> **TASK INPUT**:
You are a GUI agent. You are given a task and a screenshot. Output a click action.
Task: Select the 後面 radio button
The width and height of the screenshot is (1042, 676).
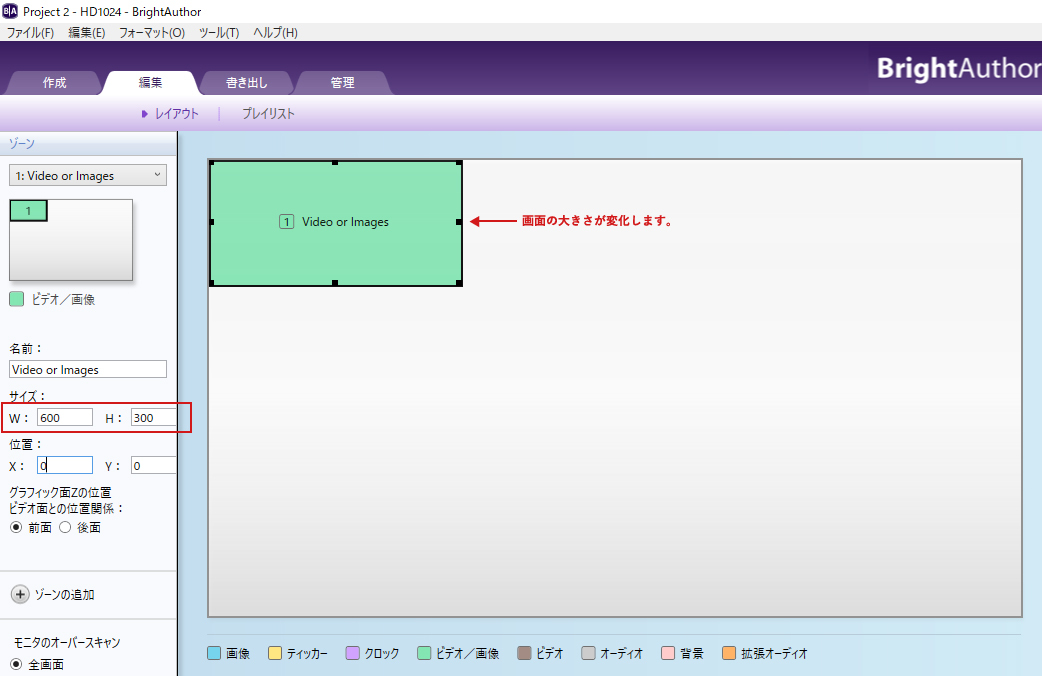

...

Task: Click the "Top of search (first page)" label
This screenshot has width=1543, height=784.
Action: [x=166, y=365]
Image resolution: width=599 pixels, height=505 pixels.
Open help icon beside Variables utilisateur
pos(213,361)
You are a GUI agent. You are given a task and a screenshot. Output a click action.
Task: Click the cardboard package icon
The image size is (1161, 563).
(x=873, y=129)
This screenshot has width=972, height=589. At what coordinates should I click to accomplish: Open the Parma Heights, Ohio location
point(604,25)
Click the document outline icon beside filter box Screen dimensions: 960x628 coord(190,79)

...

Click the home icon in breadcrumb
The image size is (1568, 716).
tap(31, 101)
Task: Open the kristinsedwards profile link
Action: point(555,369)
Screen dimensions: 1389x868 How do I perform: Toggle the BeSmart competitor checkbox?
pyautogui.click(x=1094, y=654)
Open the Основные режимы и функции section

> **EXERCISE**:
Starting with the line that contains "Image resolution: width=599" and going on through the line that contains "Click the document", write out those lines of the entries again, requests included. Scale every coordinate in the answers by 2.1 and round each to a whole number, with halves rounded up, while leaving the requests and their size figures unchanged.

> **EXERCISE OUTPUT**:
Image resolution: width=599 pixels, height=505 pixels.
Open help icon beside Variables utilisateur
pos(447,758)
You are a GUI agent. You are given a task and a screenshot. Output a click action.
Task: Click the cardboard package icon
The image size is (1161, 563).
(x=1833, y=271)
This screenshot has width=972, height=589. At what coordinates should I click to accomplish: Open the Parma Heights, Ohio location
point(1268,53)
Click the document outline icon beside filter box Screen dimensions: 960x628 coord(399,166)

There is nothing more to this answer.